• _Your goal_:
Could you rewrite every line of the listing below with "Instruction" renamed to "Task" and everything else left unchanged? Leave the pictures out of your answer.

Element and text position data
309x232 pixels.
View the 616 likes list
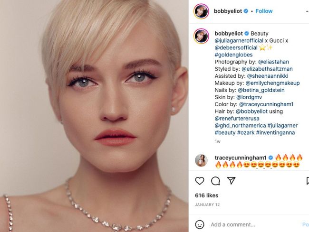[206, 195]
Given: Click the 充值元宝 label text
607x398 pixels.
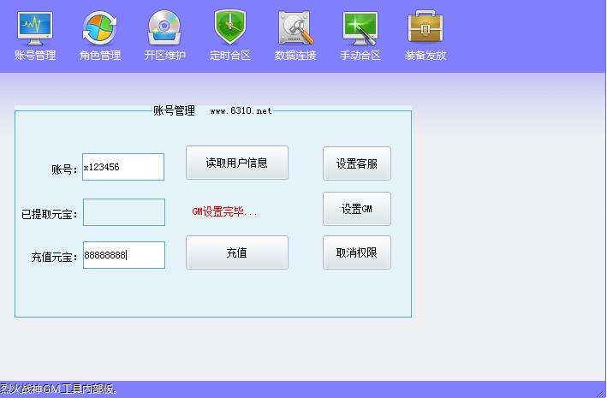Looking at the screenshot, I should point(54,257).
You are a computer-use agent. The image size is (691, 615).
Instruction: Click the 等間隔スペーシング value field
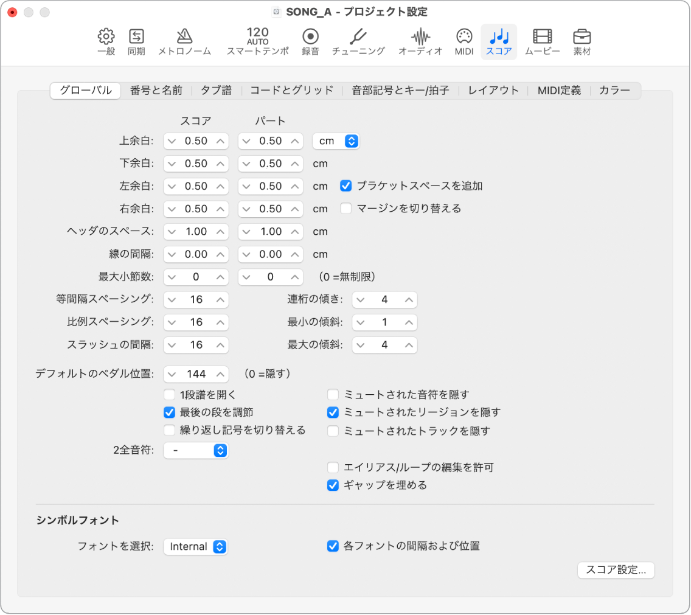(196, 299)
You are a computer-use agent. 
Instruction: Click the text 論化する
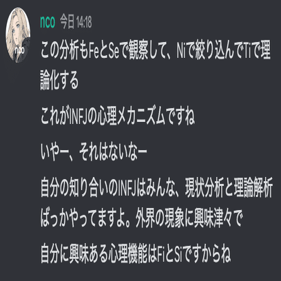click(x=59, y=81)
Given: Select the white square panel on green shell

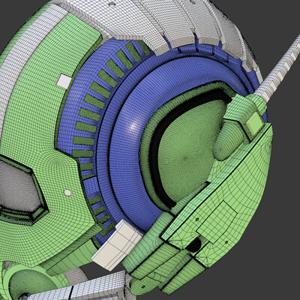Looking at the screenshot, I should pos(65,81).
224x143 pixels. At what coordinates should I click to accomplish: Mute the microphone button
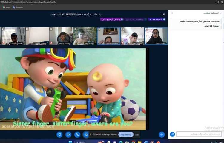pos(86,135)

• _Exercise result_:
309x232 pixels.
View the 616 likes list
[206, 195]
Given: Click the 充值元宝 label text
607x398 pixels.
Looking at the screenshot, I should point(54,257).
You are a computer-use agent. The image size is (691, 615).
Task: Click the 等間隔スペーシング value field
(196, 299)
You are a computer-use agent. 
Task: Click the text 論化する
click(x=59, y=81)
Given: Select the white square panel on green shell

Looking at the screenshot, I should pos(65,81).
224x143 pixels. At what coordinates should I click to accomplish: Mute the microphone button
pos(86,135)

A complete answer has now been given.